→ **Tasks for this exercise**:
• a. In the thread about an LHCF mobile version, rewrite the part that opens with the words containing "Okay so I have" and closes with "maxineshaw (Jul 15, 2010)", substituting "BlackBerry" for "BB".
• b. In the thread about an LHCF mobile version, what does melissa-bee change the default view to?
• c. Carry on the thread about an LHCF mobile version from its last line.

→ **Selection**:
[Start]

# LHCF Mobile Version



## divachyk (Jul 15, 2010)

Okay so I have a BB and can access the internet but mobile versions are way better for all the reasons many have shared in other threads regarding the desire for a mobile version of LHCF. In reading through those threads, my research shows there use to be a mobile/pda version but ppl complained and we no longer have that option....just checking the status of this....so tell me, does LHCF have a mobile version?

Thx --


----------



## maxineshaw (Jul 15, 2010)

I just want to say that I have a dumb phone, and I use Opera Mini.  LHCF shows up fine.  I even used it to edit my profile a couple of times.  If they don't do a mobile version, I advise people to try using a different browser.  

I've also looked at LHCF on my  mom and sisters BB on the BB browser, and it looks great.


----------



## divachyk (Jul 15, 2010)

I use BB browser and have opera mini....although they are great options, still not as good as having mobile viewing...but will do for now. Thanks.


----------



## crlsweetie912 (Jul 15, 2010)

I use BOLT on my BB and I love it!


----------



## Prinncipality (Jul 15, 2010)

crlsweetie912 said:


> I use BOLT on my BB and I love it!



x2. i use this browser specifically for LHCF because it runs faster and is easier to navigate.


----------



## divachyk (Jul 16, 2010)

tried bolt before, didn't like it, this news may be worth me trying it again.


----------



## Dposh167 (Jul 16, 2010)

i need a mobile version. this site is too much for my phone


----------



## Tamster (Jul 16, 2010)

I've been using lhcf on my palm pixi, and the only problem I have is that it jumps around the page when I'm trying to type, that and it is difficult to navigate at times and view attached pictures. 

 A mobile version might be really helpful for a lot of people.


----------



## HAIRapy (Jul 16, 2010)

I remember the mobile version and I liked it. I just wished there was an option that let us click somewhere to see pics if we wanted to... or maybe even have an option to be in either mobile or desktop version whenever we wanted. Both ways work great on my BB, but the mobile version was WAAAY faster.


----------



## divachyk (Jul 16, 2010)

Trying Bolt browser as recommended...ugh! Let's just say, I want a mobile version...this is not getting it. My phone can handle the images, I just hate how wide the website shows up on phone. I continuously scroll back and forth from left to right to read and view and that's even with having my phone browser set to mobile in the phone settings.


----------



## melissa-bee (Jul 19, 2010)

^^^does your BB have the column view. I'm using my curve with the t-mobile internet and I change the defualt view to column instead of page and I only need to scroll down.


----------



## taytay86 (Jul 20, 2010)

[End]

→ **Data shown**:

[Start]

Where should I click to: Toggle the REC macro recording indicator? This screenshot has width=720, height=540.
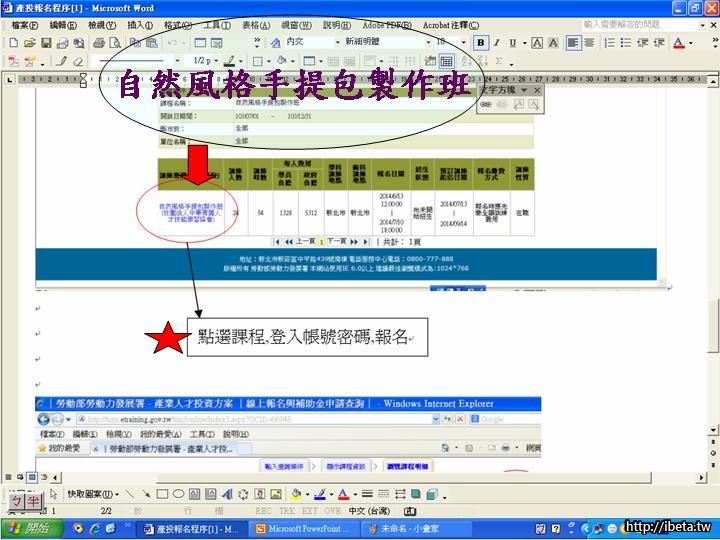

[End]
[Start]

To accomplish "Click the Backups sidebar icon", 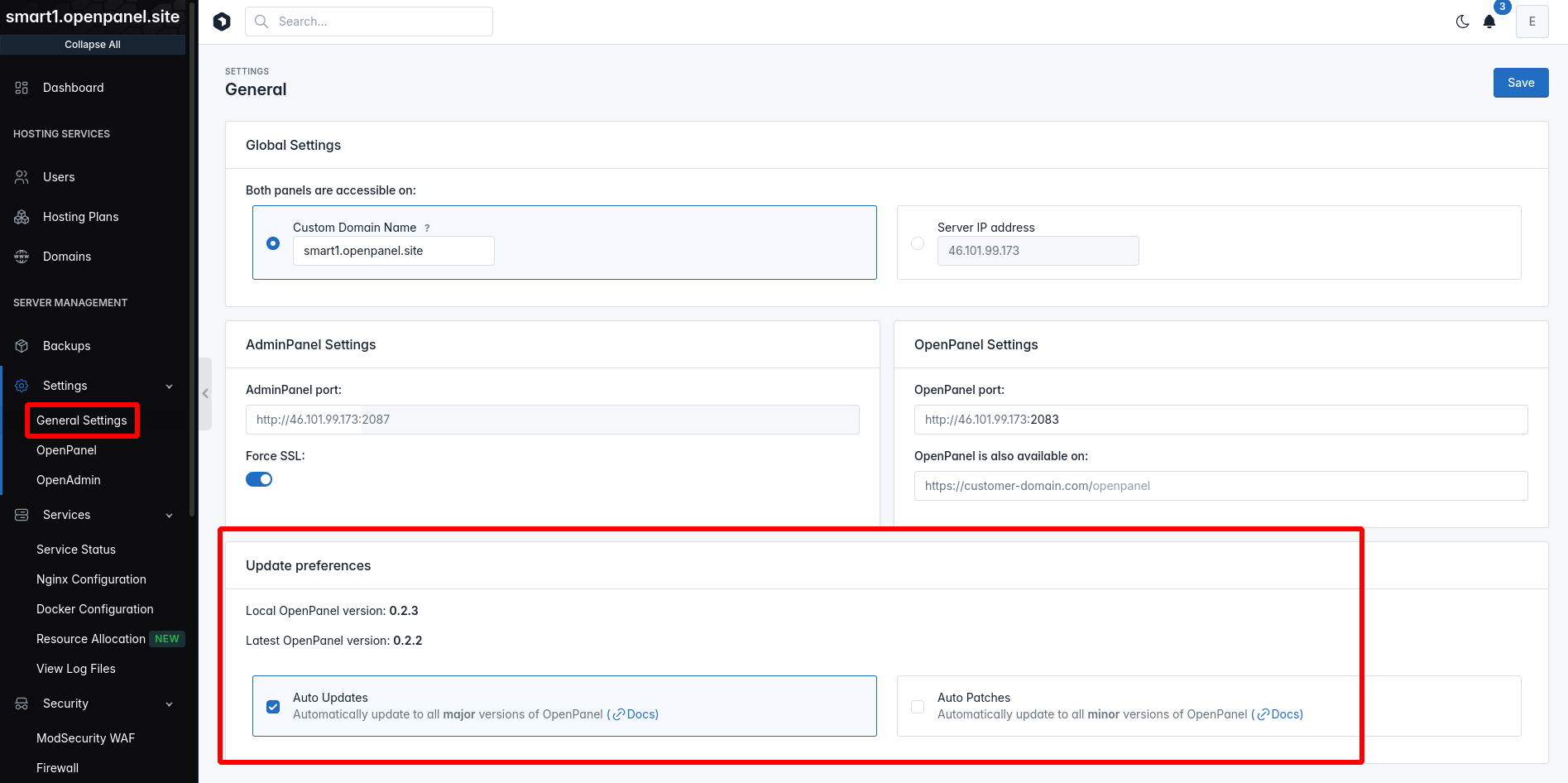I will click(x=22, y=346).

[End]

→ **Answers by task**:
• a.
Okay so I have a BlackBerry and can access the internet but mobile versions are way better for all the reasons many have shared in other threads regarding the desire for a mobile version of LHCF. In reading through those threads, my research shows there use to be a mobile/pda version but ppl complained and we no longer have that option....just checking the status of this....so tell me, does LHCF have a mobile version?

Thx --


----------



## maxineshaw (Jul 15, 2010)

• b. Column view instead of page view.

• c.
regardless of how it runs on any which phone, there should be an LHCF app for BB and Iphone at least.

Who's looking into this?


----------



## Skydancer (Jul 20, 2010)

It would be awesome if LHCF could be made Tapatalk-friendly!  It is quick and free.  And the Tapatalk app works for iPhone, BB, and Android phones.  A few other hair forums are already using it.

http://www.tapatalk.com/

Tapatalk currently supports phpBB3 3.0.x, vBulletin 3.7.x/3.8.x/4.0.x, Invision Power Board (IPB) 3.0.x and Simple Machine Forum (SMF) 1.1.x/2.0.x.


----------



## Papoose (Jul 20, 2010)

ITA.  Can we make this happen? Admin?


----------



## SimplyBlessed (Jul 20, 2010)

ANDROID!! works great on all my android devices


----------



## divachyk (Jul 20, 2010)

melissa-bee said:


> ^^^does your BB have the column view. I'm using my curve with the t-mobile internet and I change the defualt view to column instead of page and I only need to scroll down.


 Yes I have column view and have been using that view. However, I still prefer a mobile app. Thx for suggesting though.


----------



## Superfly Sister (Jul 28, 2010)

When I log on to another vBulletin site via my iPhone there's a message that pops up and says 

*This site is iPhone Native! Click OK to learn more about Tapatalk for iPhone*

plus, there's an 'mobile skin' that's been installed, which simplifies the layout of th messageboard making it easier to navigate and it loads much faster.


----------



## Dak (Jul 28, 2010)

The problem with the old version was there was no choice. 

Would this version work for you guys?  http://www.longhaircareforum.com/archive/index.php

I don't know why all those page numbers have to been there, but it would work for just browsing.


----------



## divachyk (Jul 28, 2010)

Dak said:


> The problem with the old version was there was no choice.
> 
> Would this version work for you guys? http://www.longhaircareforum.com/archive/index.php
> 
> I don't why all those page numbers have to been there, but it would work for just browsing.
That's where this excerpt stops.